What is being asked — Determine how many lines of the data below contain the word "sidebar", and state only that number.

Given data —
┌──

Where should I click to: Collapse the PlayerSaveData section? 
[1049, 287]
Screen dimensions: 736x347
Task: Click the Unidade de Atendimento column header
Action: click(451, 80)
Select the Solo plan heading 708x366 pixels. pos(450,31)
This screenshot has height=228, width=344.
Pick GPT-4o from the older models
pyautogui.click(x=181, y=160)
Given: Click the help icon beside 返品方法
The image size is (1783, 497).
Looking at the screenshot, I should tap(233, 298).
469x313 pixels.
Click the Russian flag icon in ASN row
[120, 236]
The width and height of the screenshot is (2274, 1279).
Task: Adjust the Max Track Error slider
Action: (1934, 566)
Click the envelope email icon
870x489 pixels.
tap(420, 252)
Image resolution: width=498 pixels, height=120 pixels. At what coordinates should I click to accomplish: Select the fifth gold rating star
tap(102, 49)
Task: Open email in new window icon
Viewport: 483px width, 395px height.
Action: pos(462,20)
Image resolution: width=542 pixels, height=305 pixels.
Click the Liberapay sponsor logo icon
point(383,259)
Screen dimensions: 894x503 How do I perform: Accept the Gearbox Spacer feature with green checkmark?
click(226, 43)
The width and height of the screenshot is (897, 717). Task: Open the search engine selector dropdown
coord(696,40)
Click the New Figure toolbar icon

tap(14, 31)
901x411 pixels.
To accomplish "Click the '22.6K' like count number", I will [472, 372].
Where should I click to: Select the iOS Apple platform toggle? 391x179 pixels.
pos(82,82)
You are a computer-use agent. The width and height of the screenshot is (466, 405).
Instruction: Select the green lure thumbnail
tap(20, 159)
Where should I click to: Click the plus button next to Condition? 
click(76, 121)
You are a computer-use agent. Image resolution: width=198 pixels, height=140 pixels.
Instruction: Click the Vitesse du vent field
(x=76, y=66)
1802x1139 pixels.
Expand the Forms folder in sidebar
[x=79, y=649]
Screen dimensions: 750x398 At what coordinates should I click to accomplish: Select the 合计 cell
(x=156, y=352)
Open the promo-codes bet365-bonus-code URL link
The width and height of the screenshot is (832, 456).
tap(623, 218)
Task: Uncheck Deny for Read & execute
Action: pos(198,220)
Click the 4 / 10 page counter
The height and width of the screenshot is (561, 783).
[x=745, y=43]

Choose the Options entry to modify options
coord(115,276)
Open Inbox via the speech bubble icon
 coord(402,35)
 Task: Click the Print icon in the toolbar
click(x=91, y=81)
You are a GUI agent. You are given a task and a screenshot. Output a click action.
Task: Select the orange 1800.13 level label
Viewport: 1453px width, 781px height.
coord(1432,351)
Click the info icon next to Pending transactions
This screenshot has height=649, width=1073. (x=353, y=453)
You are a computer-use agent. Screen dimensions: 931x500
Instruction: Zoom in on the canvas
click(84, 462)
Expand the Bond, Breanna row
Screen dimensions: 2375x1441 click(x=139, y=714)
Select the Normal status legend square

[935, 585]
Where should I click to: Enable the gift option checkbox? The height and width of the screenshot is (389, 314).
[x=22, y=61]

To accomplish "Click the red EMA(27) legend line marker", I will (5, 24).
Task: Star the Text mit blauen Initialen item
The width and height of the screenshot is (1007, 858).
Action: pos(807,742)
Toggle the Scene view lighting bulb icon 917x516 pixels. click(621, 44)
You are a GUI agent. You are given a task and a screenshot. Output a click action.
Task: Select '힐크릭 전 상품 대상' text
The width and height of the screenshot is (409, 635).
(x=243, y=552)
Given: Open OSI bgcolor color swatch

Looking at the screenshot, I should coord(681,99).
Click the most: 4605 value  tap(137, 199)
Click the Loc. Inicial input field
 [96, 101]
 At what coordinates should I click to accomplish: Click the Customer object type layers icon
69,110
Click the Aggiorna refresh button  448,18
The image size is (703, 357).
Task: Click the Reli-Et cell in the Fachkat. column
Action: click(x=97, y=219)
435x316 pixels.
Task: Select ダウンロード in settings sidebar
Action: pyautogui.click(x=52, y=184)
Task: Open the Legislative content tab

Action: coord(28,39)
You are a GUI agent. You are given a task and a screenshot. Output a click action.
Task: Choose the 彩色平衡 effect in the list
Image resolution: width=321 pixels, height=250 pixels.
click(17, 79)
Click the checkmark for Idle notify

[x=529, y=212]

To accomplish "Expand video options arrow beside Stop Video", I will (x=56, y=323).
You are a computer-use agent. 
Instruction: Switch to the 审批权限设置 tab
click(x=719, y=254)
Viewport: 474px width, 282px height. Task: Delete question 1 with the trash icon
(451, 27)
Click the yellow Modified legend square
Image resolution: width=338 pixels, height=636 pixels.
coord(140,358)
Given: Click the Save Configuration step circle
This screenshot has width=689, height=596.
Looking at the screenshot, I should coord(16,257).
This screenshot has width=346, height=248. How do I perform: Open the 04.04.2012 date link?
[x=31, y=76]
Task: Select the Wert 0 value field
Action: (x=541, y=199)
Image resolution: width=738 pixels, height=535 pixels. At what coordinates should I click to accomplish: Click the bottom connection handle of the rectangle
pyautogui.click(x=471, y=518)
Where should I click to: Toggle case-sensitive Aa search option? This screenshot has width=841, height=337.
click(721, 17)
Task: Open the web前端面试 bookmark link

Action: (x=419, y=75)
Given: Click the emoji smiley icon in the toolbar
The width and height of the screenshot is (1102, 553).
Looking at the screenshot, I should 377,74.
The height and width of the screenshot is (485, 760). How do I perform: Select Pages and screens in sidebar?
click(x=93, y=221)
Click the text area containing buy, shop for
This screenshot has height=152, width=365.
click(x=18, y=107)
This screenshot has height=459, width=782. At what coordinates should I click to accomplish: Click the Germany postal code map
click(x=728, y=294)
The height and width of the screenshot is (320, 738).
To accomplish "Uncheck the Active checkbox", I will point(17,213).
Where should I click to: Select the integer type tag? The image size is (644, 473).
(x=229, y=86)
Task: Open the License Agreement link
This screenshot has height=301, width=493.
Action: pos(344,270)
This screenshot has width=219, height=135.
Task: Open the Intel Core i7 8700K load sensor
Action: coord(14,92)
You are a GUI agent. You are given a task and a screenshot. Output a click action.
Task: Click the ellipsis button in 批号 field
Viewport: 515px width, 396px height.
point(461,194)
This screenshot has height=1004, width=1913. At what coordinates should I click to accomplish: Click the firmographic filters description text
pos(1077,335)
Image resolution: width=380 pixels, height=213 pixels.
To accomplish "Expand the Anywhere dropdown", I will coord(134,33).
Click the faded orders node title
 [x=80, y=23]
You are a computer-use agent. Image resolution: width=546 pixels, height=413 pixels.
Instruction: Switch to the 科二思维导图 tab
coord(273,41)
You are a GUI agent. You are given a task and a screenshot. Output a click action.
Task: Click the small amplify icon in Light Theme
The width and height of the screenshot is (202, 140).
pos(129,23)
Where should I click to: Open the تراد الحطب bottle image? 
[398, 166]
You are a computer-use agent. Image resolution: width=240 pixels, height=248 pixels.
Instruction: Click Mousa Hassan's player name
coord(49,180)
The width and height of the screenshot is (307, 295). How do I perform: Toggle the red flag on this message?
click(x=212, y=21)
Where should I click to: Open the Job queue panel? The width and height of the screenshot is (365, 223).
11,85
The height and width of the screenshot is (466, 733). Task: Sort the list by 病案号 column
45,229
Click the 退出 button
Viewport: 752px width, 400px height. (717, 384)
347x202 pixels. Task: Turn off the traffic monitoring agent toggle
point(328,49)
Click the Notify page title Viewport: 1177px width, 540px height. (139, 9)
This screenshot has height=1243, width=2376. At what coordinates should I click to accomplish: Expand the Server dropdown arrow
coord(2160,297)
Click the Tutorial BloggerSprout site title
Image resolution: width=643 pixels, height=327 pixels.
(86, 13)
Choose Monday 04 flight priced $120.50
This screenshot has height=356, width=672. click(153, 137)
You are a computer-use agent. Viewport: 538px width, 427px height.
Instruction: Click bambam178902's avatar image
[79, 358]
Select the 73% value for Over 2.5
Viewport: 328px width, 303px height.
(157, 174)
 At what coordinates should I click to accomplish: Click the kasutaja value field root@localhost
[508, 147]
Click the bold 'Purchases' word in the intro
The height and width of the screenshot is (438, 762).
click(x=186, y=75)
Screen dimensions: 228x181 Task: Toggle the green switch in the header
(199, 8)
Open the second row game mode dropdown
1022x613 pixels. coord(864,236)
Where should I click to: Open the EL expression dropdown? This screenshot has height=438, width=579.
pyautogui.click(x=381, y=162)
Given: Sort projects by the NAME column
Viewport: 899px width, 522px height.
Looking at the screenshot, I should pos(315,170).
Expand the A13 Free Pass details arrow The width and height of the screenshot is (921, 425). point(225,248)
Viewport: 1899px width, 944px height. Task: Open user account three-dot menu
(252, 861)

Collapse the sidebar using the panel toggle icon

└──

Result — 4